*Selected passage*
Subcompact crossover SUV

The Honda BR-V is a subcompact crossover SUV manufactured by Honda since 2016 and mainly sold for emerging markets. While being dimensionally bigger, the BR-V is positioned below the more advanced international market HR-V. The first-generation model shares its platform with the second-generation Mobilio, which itself based on the lengthened Brio platform. The second-generation model is built on a separate platform from the Mobilio (shared with the second-generation Amaze and the WR-V instead).

Developed by Honda R&D Asia Pacific in Thailand, the BR-V has been manufactured and assembled in several Asian countries, including Indonesia, Thailand, the Philippines, Malaysia, India, and Pakistan, and is also sold in Brunei, Mexico, and South Africa.

According to Honda, the name "BR-V" stands for "Bold Roundabout Vehicle".

== First generation (DG1/2; 2016) ==

On 20 August 2015, the first-generation BR-V prototype was unveiled at the 23rd Gaikindo Indonesia International Auto Show. It is the third model that was developed by Honda R&D Asia Pacific in Thailand after the Amaze and Mobilio (both also derived from the Brio).

According to Tomoki Uchida, the director of Honda Prospect Motor in Indonesia at the time, the BR-V would "serve as an answer to rising customer demands and needs for an affordable SUV that rides high, has a sleek design and is capable to load 7 passengers at one trip". As BR-V is targeted particularly for the Asian market, mass production took place at several plants with different commencement date.

*Study questions*
1. In the text on the Honda BR-V, what does the name "BR-V" stand for?
2. Translate this sentence from the text on the Honda BR-V into Spanish: "On 20 August 2015, the first-generation BR-V prototype was unveiled at the 23rd Gaikindo Indonesia International Auto Show."

*Dataset*

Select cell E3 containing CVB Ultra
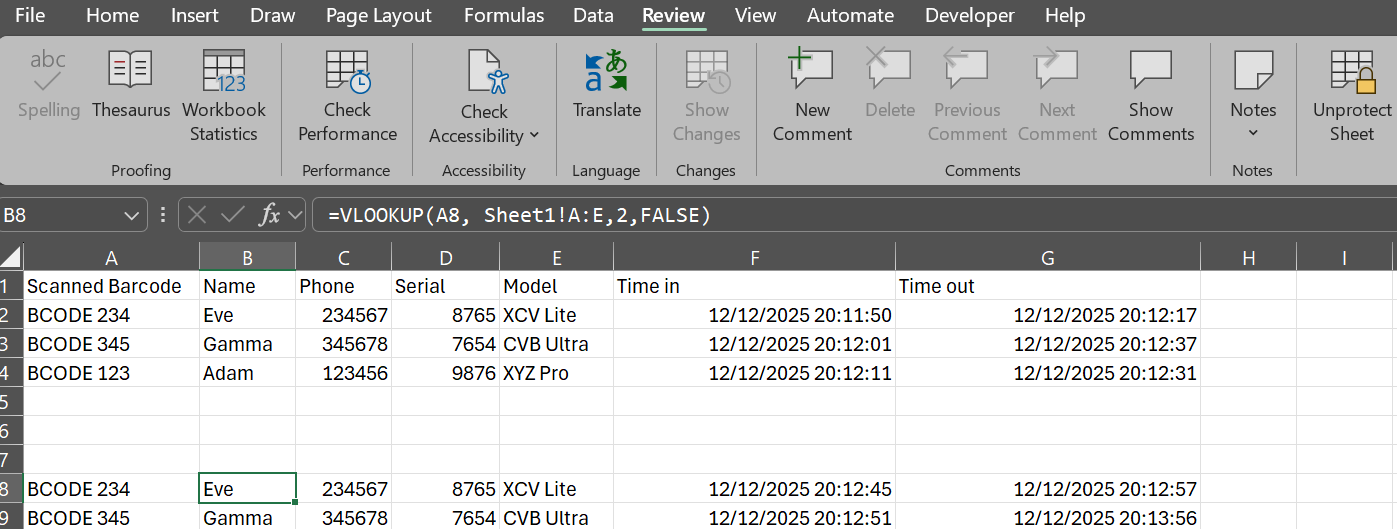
...
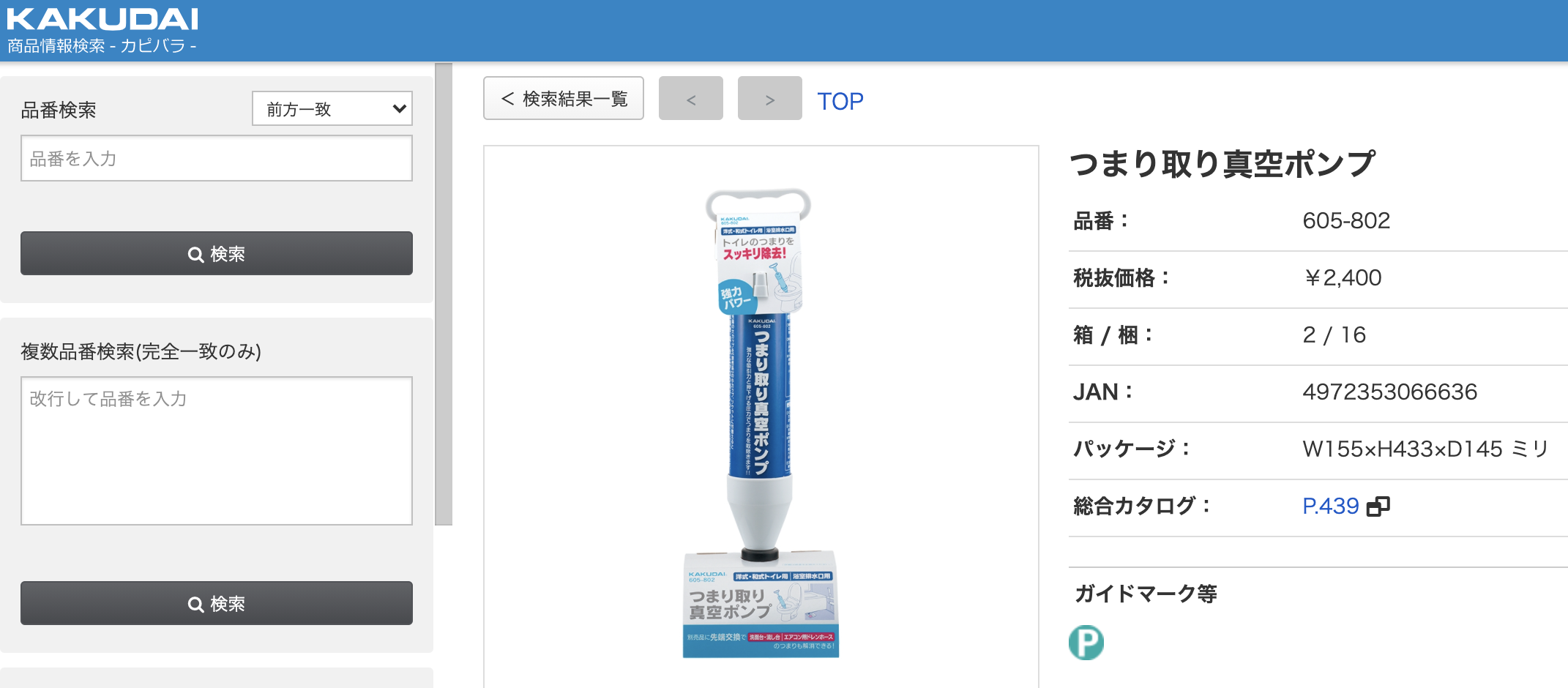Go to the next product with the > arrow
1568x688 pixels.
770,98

*Replies*
1. Bold Roundabout Vehicle

2. El 20 de agosto de 2015, el prototipo de la primera generación del BR-V se presentó en la 23.ª edición del Gaikindo Indonesia International Auto Show.